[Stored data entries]
▬▬▬▬▬▬

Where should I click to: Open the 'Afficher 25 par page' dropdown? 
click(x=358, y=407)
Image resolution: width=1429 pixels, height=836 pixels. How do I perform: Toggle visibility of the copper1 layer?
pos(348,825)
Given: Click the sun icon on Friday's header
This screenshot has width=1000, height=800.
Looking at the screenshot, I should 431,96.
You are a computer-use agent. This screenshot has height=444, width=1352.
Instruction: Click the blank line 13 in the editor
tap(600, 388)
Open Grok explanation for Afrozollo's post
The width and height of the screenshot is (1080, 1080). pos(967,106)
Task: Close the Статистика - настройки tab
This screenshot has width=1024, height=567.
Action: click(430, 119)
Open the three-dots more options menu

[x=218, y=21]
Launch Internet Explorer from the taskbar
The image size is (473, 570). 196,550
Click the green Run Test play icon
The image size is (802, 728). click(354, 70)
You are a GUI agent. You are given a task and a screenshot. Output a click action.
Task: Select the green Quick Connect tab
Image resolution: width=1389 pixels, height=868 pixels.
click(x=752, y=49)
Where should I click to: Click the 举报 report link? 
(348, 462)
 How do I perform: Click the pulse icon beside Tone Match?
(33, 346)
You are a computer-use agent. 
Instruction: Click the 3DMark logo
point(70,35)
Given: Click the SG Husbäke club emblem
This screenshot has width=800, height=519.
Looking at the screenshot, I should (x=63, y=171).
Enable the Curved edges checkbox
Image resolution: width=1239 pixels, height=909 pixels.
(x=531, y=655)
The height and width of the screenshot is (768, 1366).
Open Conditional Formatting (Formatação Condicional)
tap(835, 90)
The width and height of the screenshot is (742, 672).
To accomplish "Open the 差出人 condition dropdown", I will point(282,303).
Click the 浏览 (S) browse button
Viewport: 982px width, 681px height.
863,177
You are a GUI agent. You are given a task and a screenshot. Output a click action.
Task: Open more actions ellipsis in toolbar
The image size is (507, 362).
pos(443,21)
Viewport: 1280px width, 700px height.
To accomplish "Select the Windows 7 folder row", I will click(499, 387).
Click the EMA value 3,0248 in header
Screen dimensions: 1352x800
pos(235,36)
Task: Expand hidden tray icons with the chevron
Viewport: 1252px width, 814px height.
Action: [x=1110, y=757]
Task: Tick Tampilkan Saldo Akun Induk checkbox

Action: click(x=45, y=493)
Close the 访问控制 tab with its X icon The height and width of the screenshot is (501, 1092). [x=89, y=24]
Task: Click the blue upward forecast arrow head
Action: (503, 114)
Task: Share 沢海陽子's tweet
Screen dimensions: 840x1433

▬▬▬▬▬▬

• **Task brief**: An exact copy of every entry above is the expected answer.

• **Output for this task**:
Where should I click to: Open the 'Afficher 25 par page' dropdown? 
click(x=358, y=407)
Image resolution: width=1429 pixels, height=836 pixels. How do I perform: Toggle visibility of the copper1 layer?
pos(348,825)
Given: Click the sun icon on Friday's header
This screenshot has width=1000, height=800.
Looking at the screenshot, I should 431,96.
You are a computer-use agent. This screenshot has height=444, width=1352.
Instruction: Click the blank line 13 in the editor
tap(600, 388)
Open Grok explanation for Afrozollo's post
The width and height of the screenshot is (1080, 1080). pos(967,106)
Task: Close the Статистика - настройки tab
This screenshot has width=1024, height=567.
Action: click(430, 119)
Open the three-dots more options menu

[x=218, y=21]
Launch Internet Explorer from the taskbar
The image size is (473, 570). 196,550
Click the green Run Test play icon
The image size is (802, 728). click(354, 70)
You are a GUI agent. You are given a task and a screenshot. Output a click action.
Task: Select the green Quick Connect tab
Image resolution: width=1389 pixels, height=868 pixels.
click(x=752, y=49)
Where should I click to: Click the 举报 report link? 
(348, 462)
 How do I perform: Click the pulse icon beside Tone Match?
(33, 346)
You are a computer-use agent. 
Instruction: Click the 3DMark logo
point(70,35)
Given: Click the SG Husbäke club emblem
This screenshot has width=800, height=519.
Looking at the screenshot, I should (x=63, y=171).
Enable the Curved edges checkbox
Image resolution: width=1239 pixels, height=909 pixels.
(x=531, y=655)
The height and width of the screenshot is (768, 1366).
Open Conditional Formatting (Formatação Condicional)
tap(835, 90)
The width and height of the screenshot is (742, 672).
To accomplish "Open the 差出人 condition dropdown", I will point(282,303).
Click the 浏览 (S) browse button
Viewport: 982px width, 681px height.
863,177
You are a GUI agent. You are given a task and a screenshot. Output a click action.
Task: Open more actions ellipsis in toolbar
The image size is (507, 362).
pos(443,21)
Viewport: 1280px width, 700px height.
To accomplish "Select the Windows 7 folder row", I will click(499, 387).
Click the EMA value 3,0248 in header
Screen dimensions: 1352x800
pos(235,36)
Task: Expand hidden tray icons with the chevron
Viewport: 1252px width, 814px height.
Action: [x=1110, y=757]
Task: Tick Tampilkan Saldo Akun Induk checkbox

Action: click(x=45, y=493)
Close the 访问控制 tab with its X icon The height and width of the screenshot is (501, 1092). [x=89, y=24]
Task: Click the blue upward forecast arrow head
Action: (503, 114)
Task: Share 沢海陽子's tweet
Screen dimensions: 840x1433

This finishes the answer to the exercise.